Computer says NO to HTML5 document outline

by .

What a brilliant idea!

Patrick lauke with red lips and styled hairpink unicorn unleashes H1's for everyone

For the longest time HTML5 specified, and advised developers, that it no longer mattered what the number (1 to 6) was in a heading element (when used in conjunction with sectioning elements). What mattered was the nesting level of the H1-h6 in sectioning elements, just like the X<H>TML promised land, but better as it recycled current heading elements. This concept was embraced by many a web standards afficianado and has been spread far and wide by web standards evangelists, in speeches, articles and books.

How the outline should work: using nested section and h1 elements

<body>
 <h1>top level heading (parent sectioning element is body)</h1>
 <section>
 <h1>2nd level heading (nested within one sectioning element)</h1> 
  <section>
  <h1>3rd level heading (nested within 2 sectioning elements)</h1> 
  </section> 
 </section>
</body>

document outline:

 → top level heading
 → → 2nd level heading
 → → → 3rd level heading

Trouble in outline nerdvana

Document outline semantics exposed by browsers and assistive technology:

→ top level heading
→ top level heading
→ top level heading

Brilliant as it is, this idea as specified has not been taken up by user agents. So after 7 years or more we have a concept without interoperable implementations (super sad face).

For the last few years, the HTML5 specification has included a warning about the lack of implementations and has suggested that the document outline algorithm not be relied upon to convey heading semantics to users. Recently this has been taken a step further. Now the HTML 5.1 specification  requires developers to use h1-h6 to convey document structure. The simple reason for this change is that the HTML5 document outline is not implemented and despite efforts to get it implemented, the general response from user agent developers has not been enthusiastic. You can read the updated advice and requirements in the HTML 5.1 specification

Comments or questions? Bring ’em on!

PS: If you find any bugs in the HTML 5.1 spec you can open an issue or send a  pull request.
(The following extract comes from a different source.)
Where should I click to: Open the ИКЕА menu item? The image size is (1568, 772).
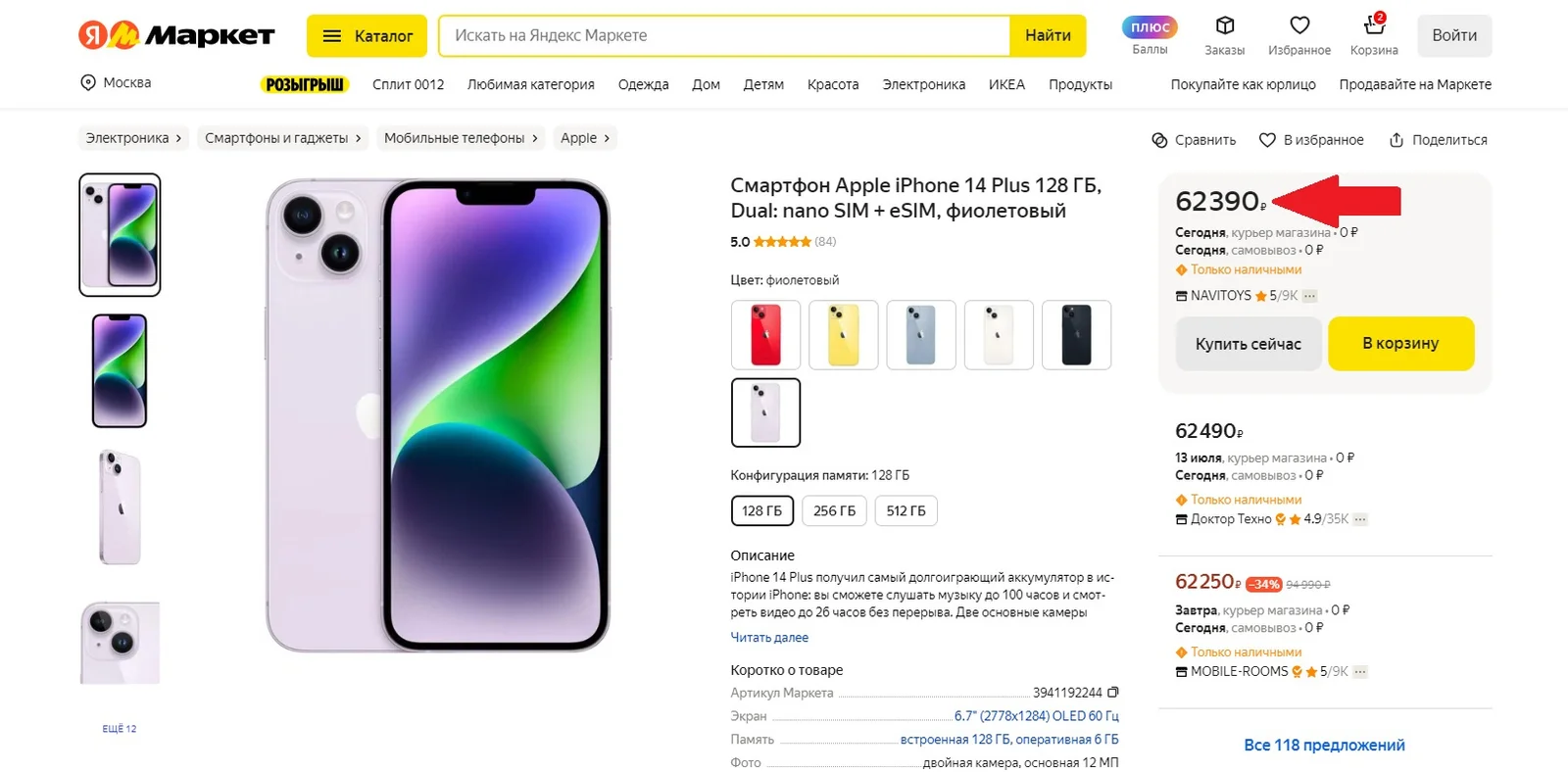[x=1006, y=85]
Update 21/06/16 – Heading-level outline view

You can now check the heading-level outline of a page using the W3C HTML checker or the W3C markup validation service (same output different UI) with thanks to Mike[TM]Smith. It is provided alongside the structural outline, so you can compare semantic reality and theory.

outline view screenshot

Example of heading-level outline and structural outline displayed by the Nu HTML Checker

32 Responses on the article “Computer says NO to HTML5 document outline”

  • Rob says:

    Sad face. I loved the section headings cause it fell in line with the idea of reusable content. It makes me question what the purpose of sectioning is for at all. It also makes me wonder if I should just use divs and spans for everything.
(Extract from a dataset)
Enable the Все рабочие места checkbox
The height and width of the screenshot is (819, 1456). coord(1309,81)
    • @Rob, section and article still have meaning and their meaning is conveyed to assistive technology users:

      Assistive Technology may convey the semantics of the article to users. This information can provide a hint to users as to the type of content. For example the role of the element, which in this case matches the element name “article”, can be announced by screen reader software when a user navigates to an article element. User Agents may also provide methods to navigate to article elements.

      http://w3c.github.io/html/sections.html#the-article-element

      Likewise for the section element.

    • Patanjali says:

      Sectioning is still important for semantics, as it indicates the contextual scope of a particular block of content, and which headers apply to it.

      While browsers may not support them very deeply, you can use them within your own framework for a site to provide functional semantic support. As tag names, they make for more readable css and javascript querySelector statements than classes.

      Even using them loosely still allows search engines to make some
      reasonable stabs at using structure as part of the 100s of criteria for ranking pages.

      This is separate from non-semantic constructions that would use divs, such as for showing/hiding blocks of alternate content of a section, such as AJAX or plain form versions, depending upon facilities like whether javascript is enabled (forget the extremely limited noscript element).

      Divs and spans provide absolutely nothing on which even rudimentary structure detection tools in current and future browsers could discern content extents and hierarchy.

      This will probably be the biggest legacy of HTML5, though I wish they had standardised on pure XML with graceful browser interpretation of lesser rigours, rather than taking a step back.

      I also wish we had XML/Xpath instead of css, but that is on a hope list. It would certainly make for more flexible selections, especially filtering.

  • Alohci says:

    It’s a great sadness that the browser makers wouldn’t implement it. Had the computed outline levels been exposed through a CSS pseudo-class and a DOM4 element property it would have been of great use. Without those capabilities it was doomed to failure, since the result would have been too unreliable to have only been used by accessibility tools.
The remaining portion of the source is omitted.